El proceso de elaboración forma parte de un rito explica Catalina Sosa, coordinadora general del Museo Mindalae, “cuando se hace una tzantza se ayuna, es parte del ritual de la guerra”, que lleva horas de elaboración.

Plutarco Naranjo, autor del libro ‘Mitos de los pueblos americanos’ anota en su texto que el proceso iniciaba una vez que se da muerte al enemigo. “El cadáver era de inmediato decapitado y cosidos los párpados y labios para que el espíritu de la venganza no pudiera fugarse”. A su vez los huesos de la cara y el cráneo eran extraídos con un conocimiento profundo de la anatomía pues se mantienen las facciones de la persona.

Lo que seguía era un proceso de curtiembre, dice Naranjo en su texto. “Consiste en sumergirla en un cocimiento de varias plantas, algunas de las cuales se ha encontrado que son ricas en taninos”. La cabeza entonces quedaba reducida pero conservada. Sosa añade que este ritual no existe en otras partes del planeta “es interesante porque se guardan las facciones de la cara y se puede reconocer a la persona”. Añade que se la ahúma después y largamente como parte del proceso de reducción “pero también para atenuar la venganza del enemigo, vencido y reducido a tzantza”.

Pero más allá de un trofeo de guerra el símbolo de la tzantza es una representación de que el vencedor no solo ha dominado en cuerpo al enemigo sino también en espíritu.

Al finalizarlas se realizaba una celebración por el triunfo ante el enemigo colocando la tzantza sobre una pica en medio del patio. Las cabezas, dice Sosa se transforman en un símbolo de poder y se convierten en un amuleto para el guerrero vencedor “quien se las cuelga en el pecho para exhibir que logró someter no solo su cuerpo sino su espíritu” al opositor.

Aunque ya no vivan en un contexto de guerra, para los shuar “en toda su vida ha incidido la guerra. Es un código de comportamiento muy antiguo de los cazadores-recolectores” que dominan territorios -según Sosa-.

Naranjo añade que uno de los motivos para elaborar una tzantza es la venganza.

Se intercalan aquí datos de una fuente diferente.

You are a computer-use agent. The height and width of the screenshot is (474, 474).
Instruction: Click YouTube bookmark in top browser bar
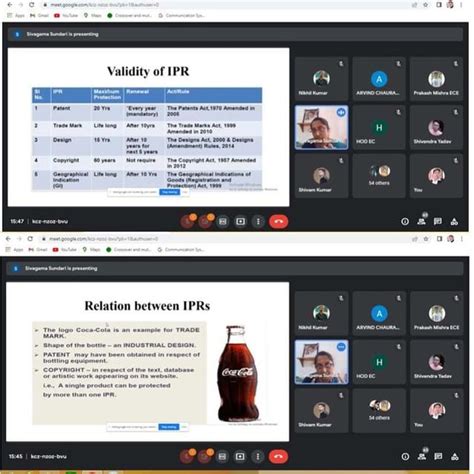[x=66, y=15]
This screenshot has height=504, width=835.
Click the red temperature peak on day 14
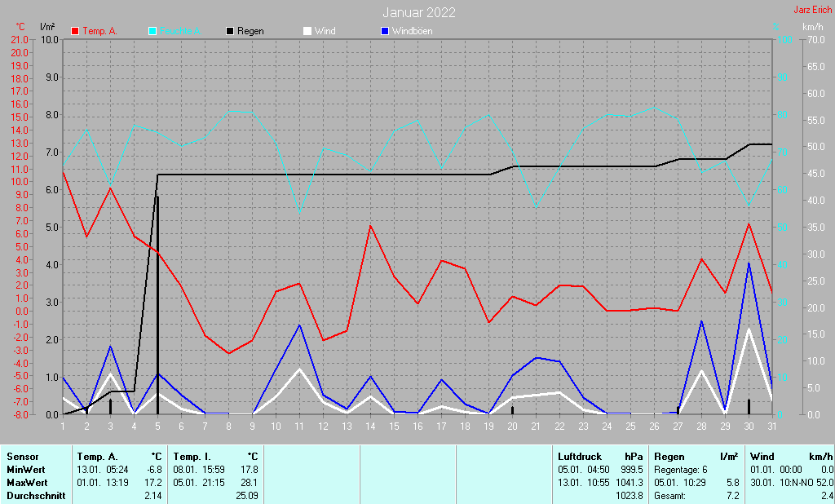pyautogui.click(x=370, y=226)
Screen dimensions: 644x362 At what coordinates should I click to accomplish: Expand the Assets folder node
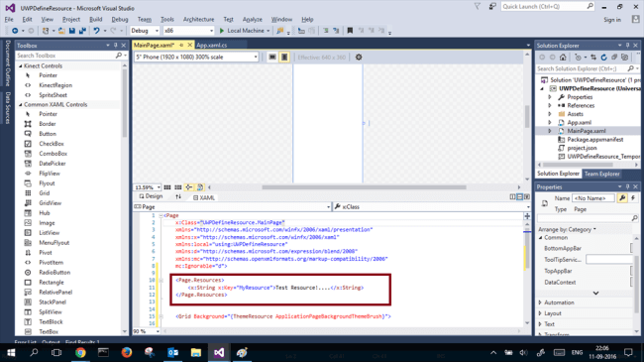[550, 114]
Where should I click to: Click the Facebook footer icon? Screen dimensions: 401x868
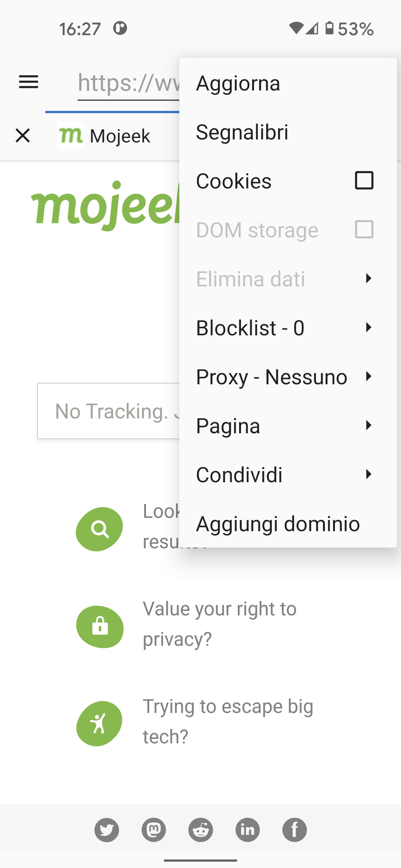[294, 830]
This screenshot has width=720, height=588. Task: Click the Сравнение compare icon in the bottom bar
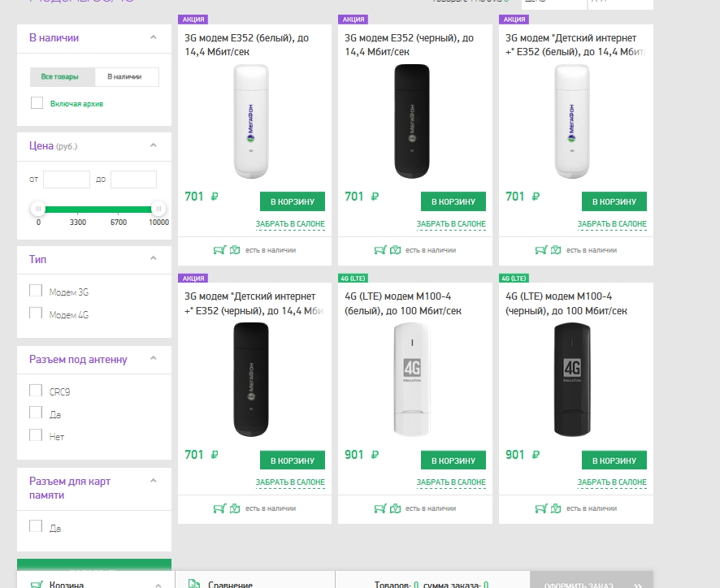click(194, 584)
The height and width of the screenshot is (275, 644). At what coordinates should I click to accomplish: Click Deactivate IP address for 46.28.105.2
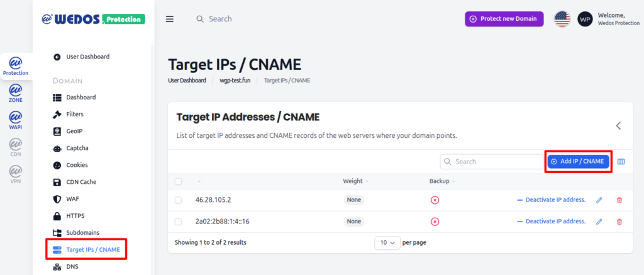551,200
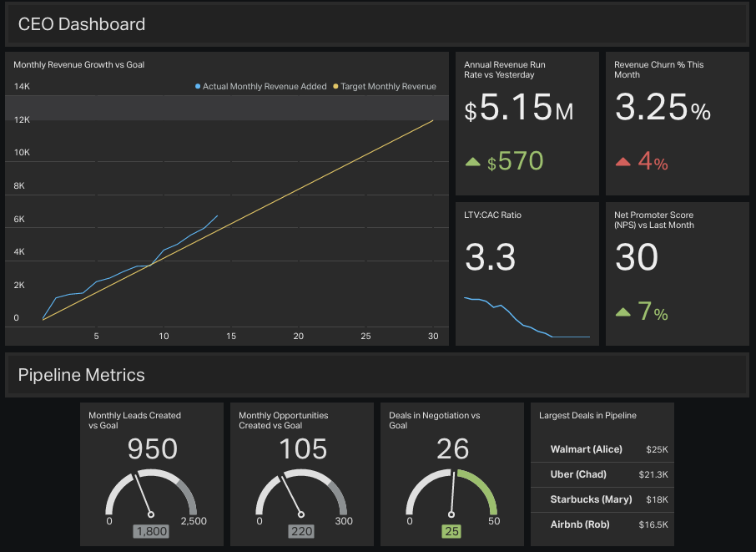Open the Pipeline Metrics section header
Screen dimensions: 756x552
click(x=82, y=375)
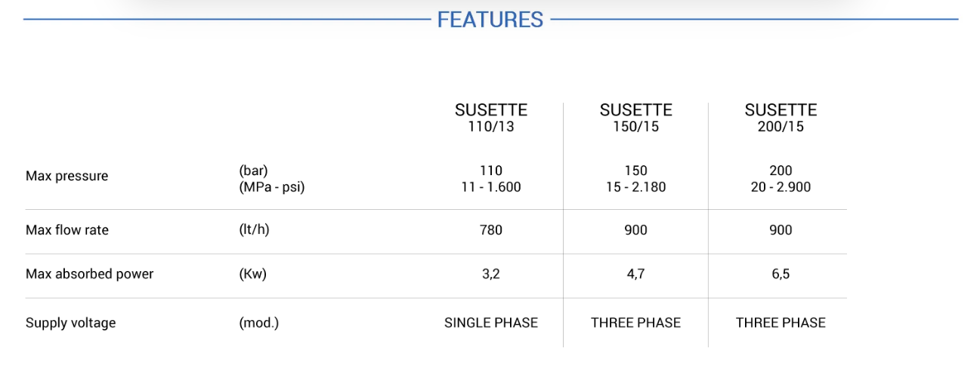The width and height of the screenshot is (980, 379).
Task: Click the (mod.) unit text
Action: tap(258, 323)
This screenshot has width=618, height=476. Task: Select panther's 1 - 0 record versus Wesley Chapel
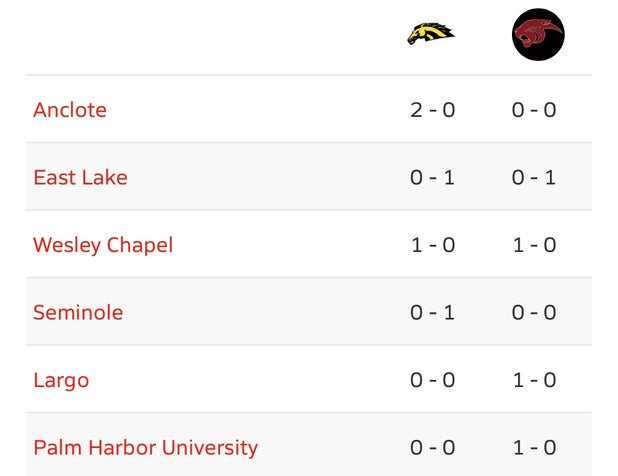[x=534, y=245]
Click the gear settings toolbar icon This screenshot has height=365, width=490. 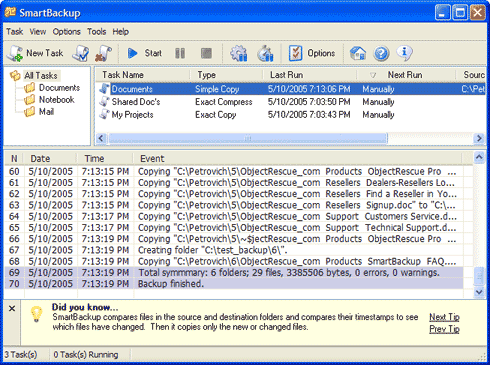click(x=239, y=53)
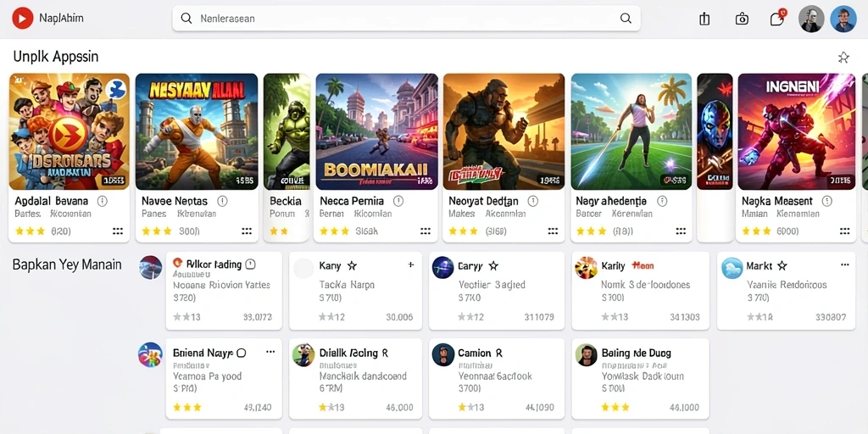
Task: Click the camera icon in top bar
Action: tap(742, 19)
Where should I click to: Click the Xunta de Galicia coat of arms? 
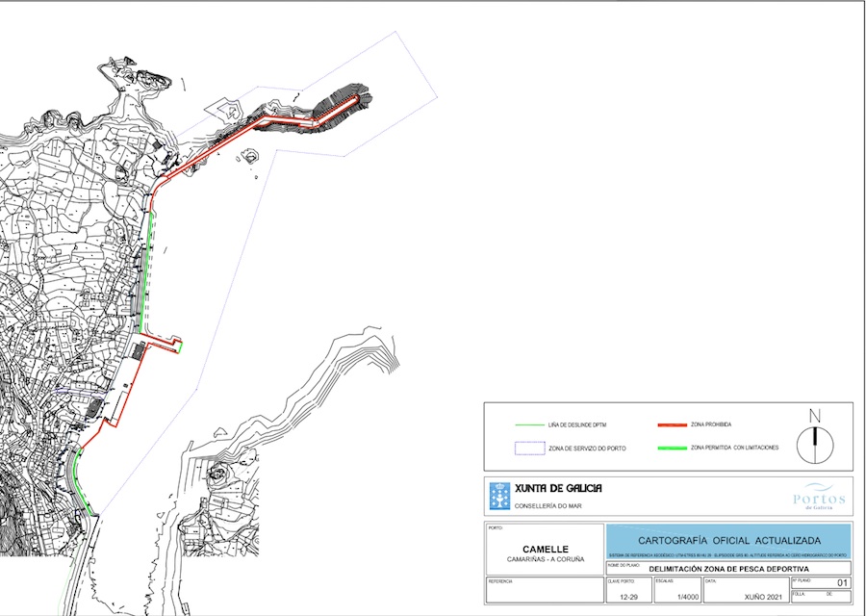click(x=500, y=495)
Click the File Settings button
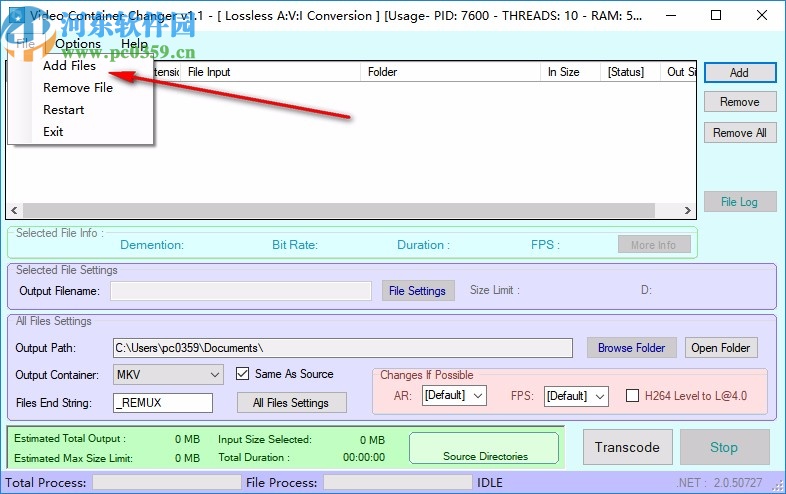 click(x=417, y=291)
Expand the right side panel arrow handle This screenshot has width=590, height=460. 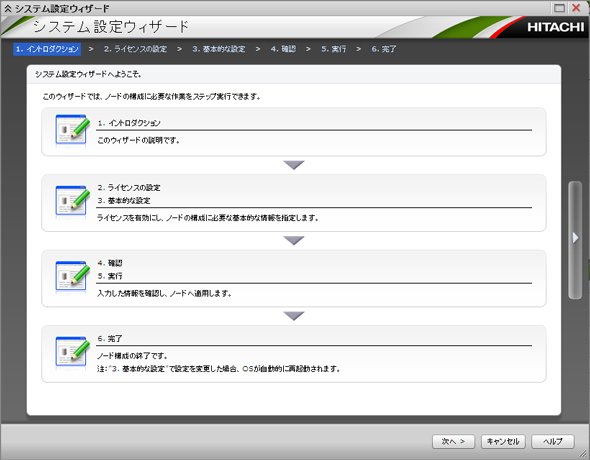click(575, 239)
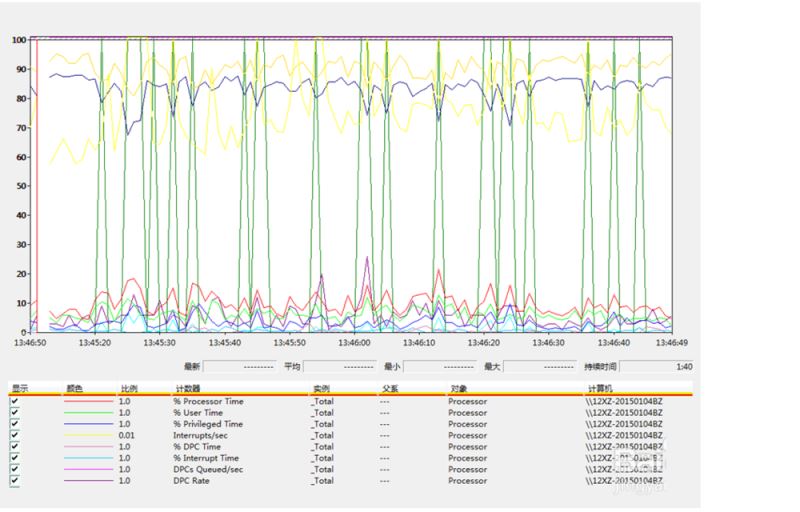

Sobre todo de la muerte de un joven -fuerte y saludable- dentro de la comunidad que es considerado un fenómeno sobrenatural. “Quiere decir que algún chamán enemigo ha enviado sus flechas invisibles y ha provocado la enfermedad y la muerte”.

Frente a este conflicto la comunidad agredida realiza un ritual en el que el chamán, bajo efectos, de la ayahuasca indica el causante de la muerte y da una guía para la expedición. También, simbolizan la derrota del enemigo en cuanto a territorio. Más cabezas imponían una mayor reputación para el guerrero.